START Data

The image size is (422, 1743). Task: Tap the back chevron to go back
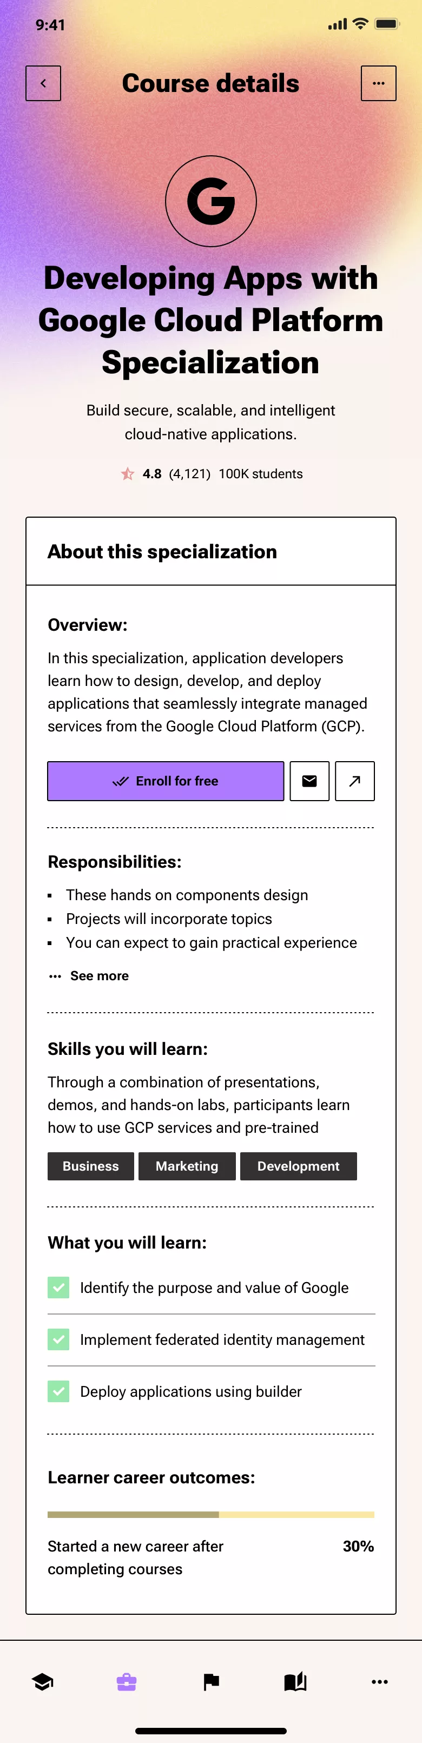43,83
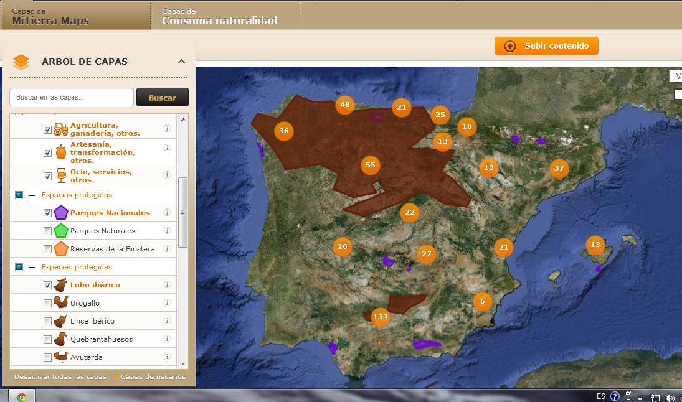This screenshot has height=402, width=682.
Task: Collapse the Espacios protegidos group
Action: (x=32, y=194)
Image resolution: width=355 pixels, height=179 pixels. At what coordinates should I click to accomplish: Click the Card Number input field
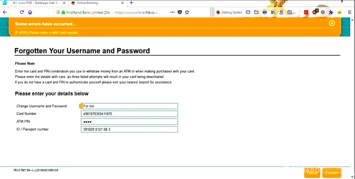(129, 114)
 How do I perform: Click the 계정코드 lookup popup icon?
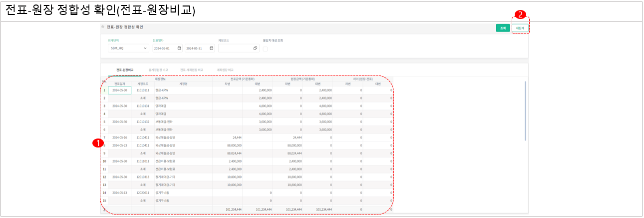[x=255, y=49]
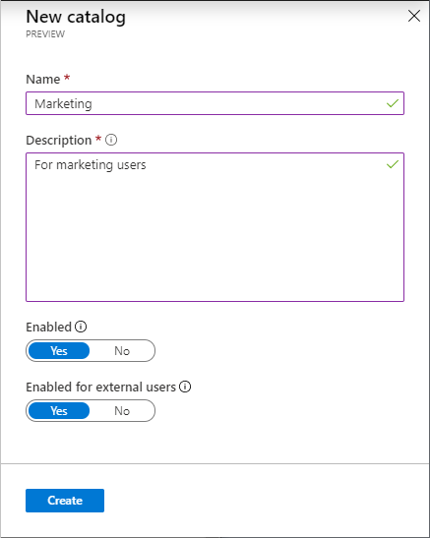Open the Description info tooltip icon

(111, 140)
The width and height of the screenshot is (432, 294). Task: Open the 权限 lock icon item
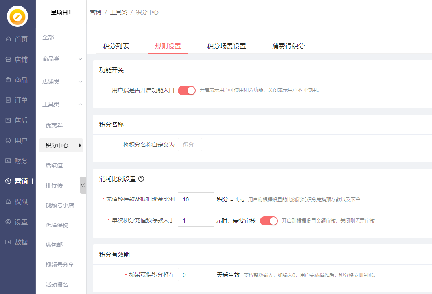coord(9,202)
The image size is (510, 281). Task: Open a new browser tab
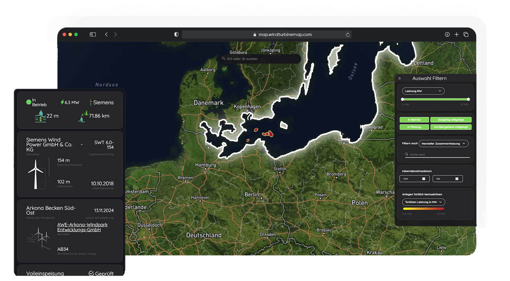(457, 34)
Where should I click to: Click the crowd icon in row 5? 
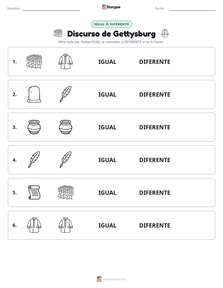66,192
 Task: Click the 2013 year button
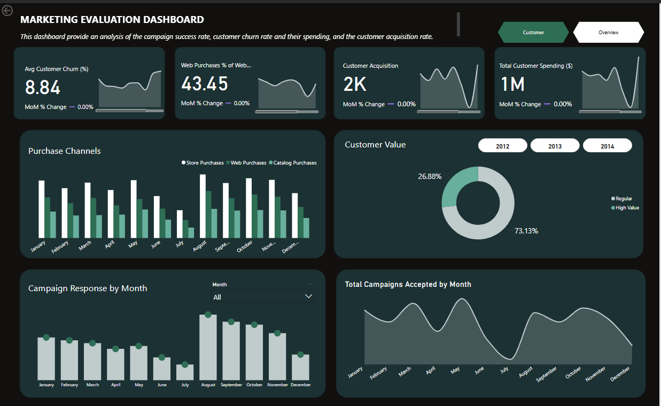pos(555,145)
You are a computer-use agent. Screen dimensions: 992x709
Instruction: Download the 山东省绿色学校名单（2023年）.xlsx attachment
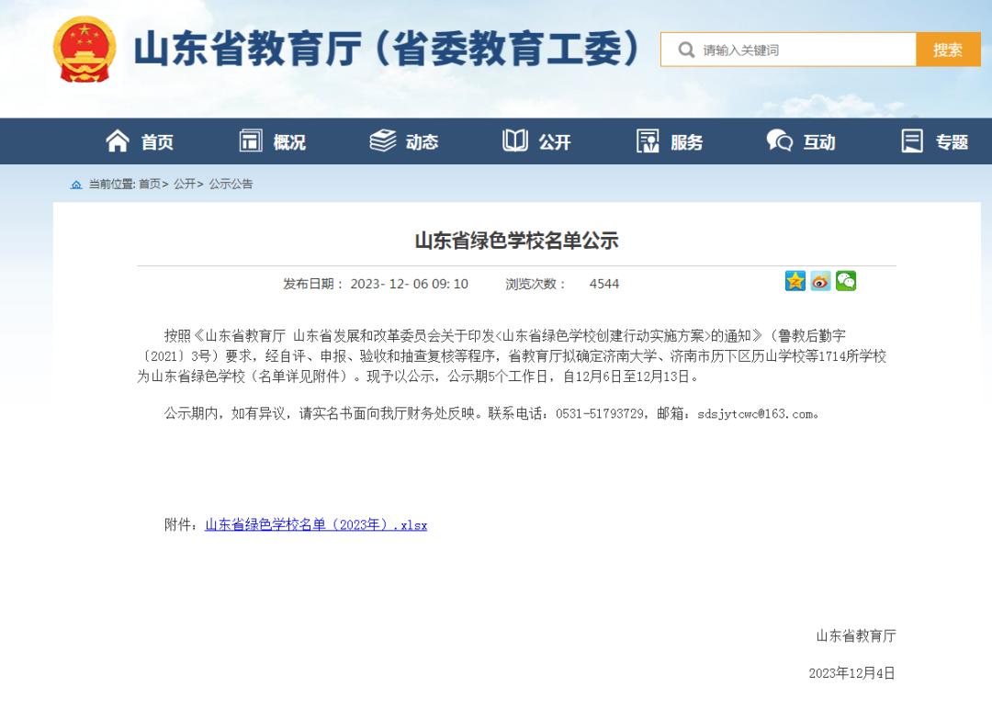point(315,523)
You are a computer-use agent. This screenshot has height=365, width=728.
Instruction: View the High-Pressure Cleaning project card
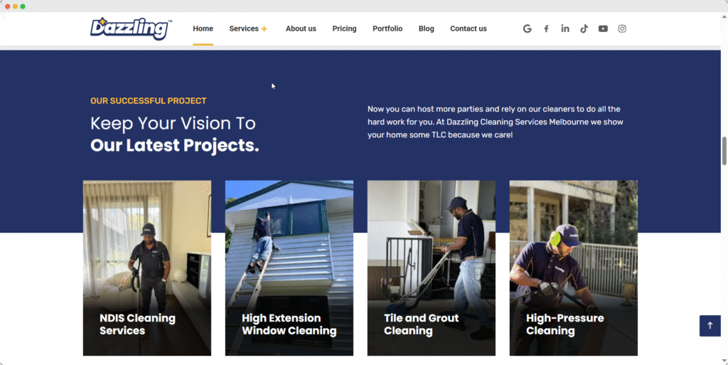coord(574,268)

END Data
START Data

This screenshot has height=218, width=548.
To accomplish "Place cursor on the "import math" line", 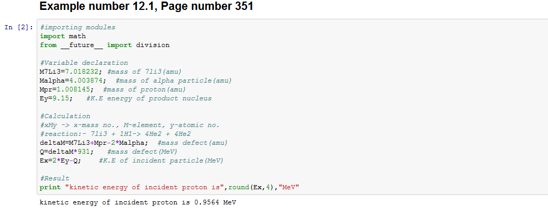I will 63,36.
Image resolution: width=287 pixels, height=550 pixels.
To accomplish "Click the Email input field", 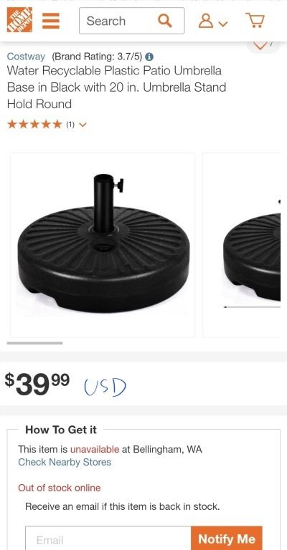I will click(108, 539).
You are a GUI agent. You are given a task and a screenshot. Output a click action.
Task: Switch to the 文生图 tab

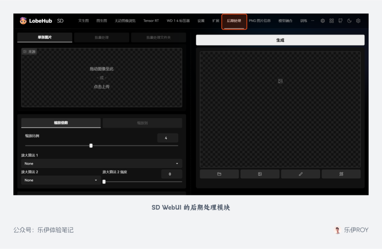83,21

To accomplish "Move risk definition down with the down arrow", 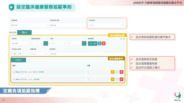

END Data
START Data

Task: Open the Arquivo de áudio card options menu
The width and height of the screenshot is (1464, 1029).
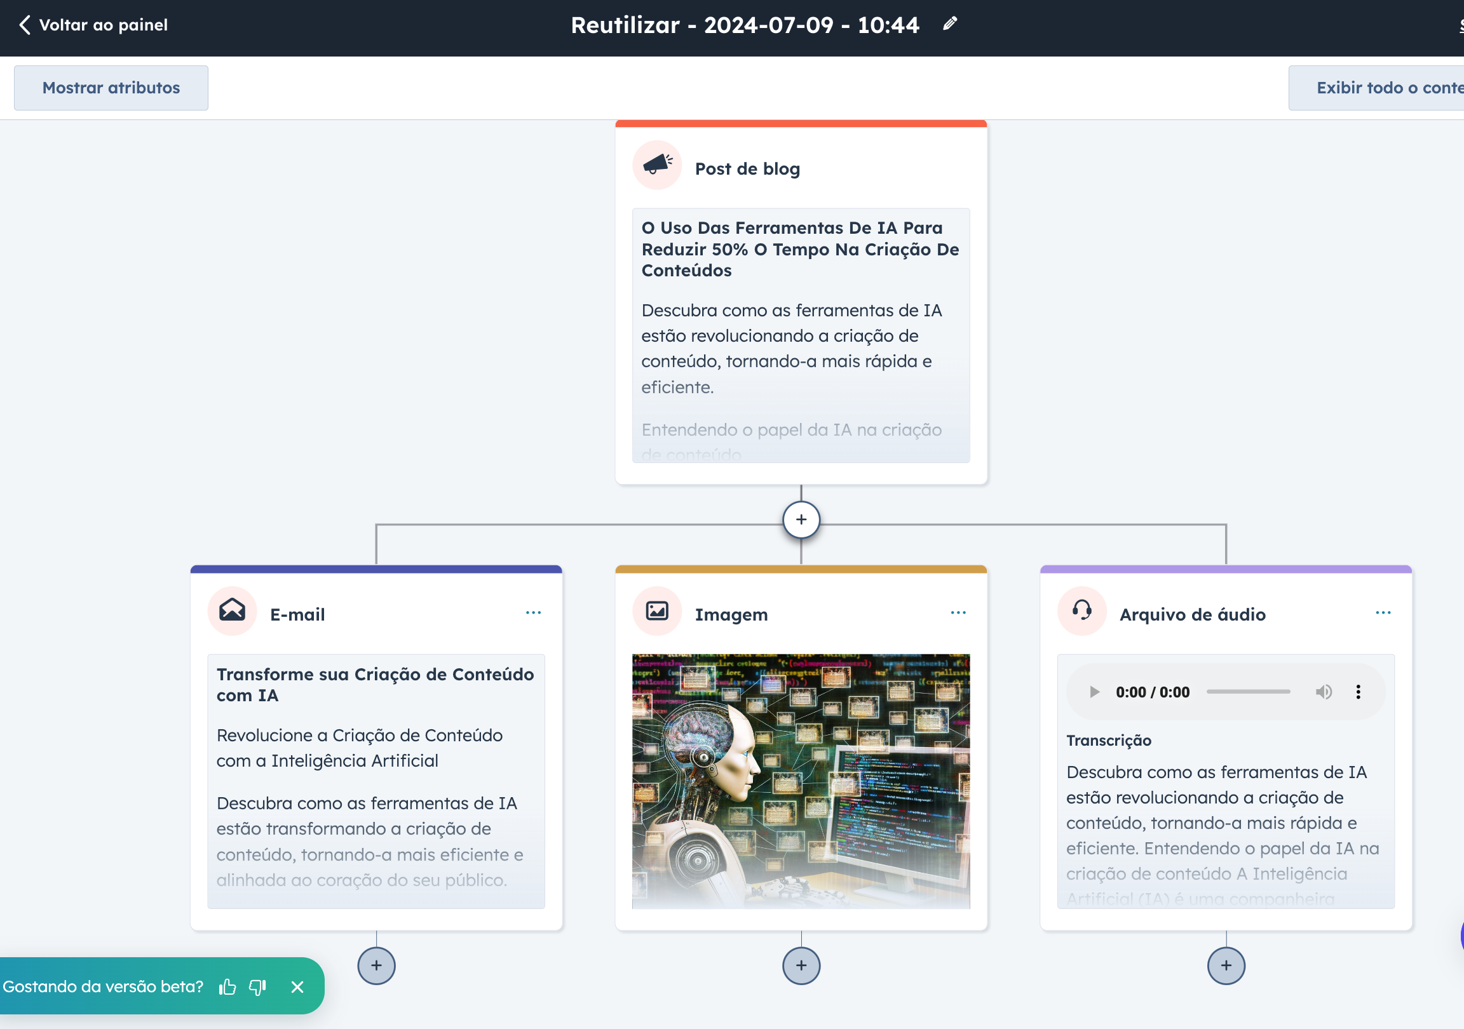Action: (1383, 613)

END Data

**Problem**
Exact copy, pictures excluded: every line above from the one containing "Task: Switch to the 文生图 tab" to the one containing "risk definition down", inclusive, and nothing more.

**Answer to the problem**
Task: Switch to the 文生图 tab

83,21

To accomplish "Move risk definition down with the down arrow", 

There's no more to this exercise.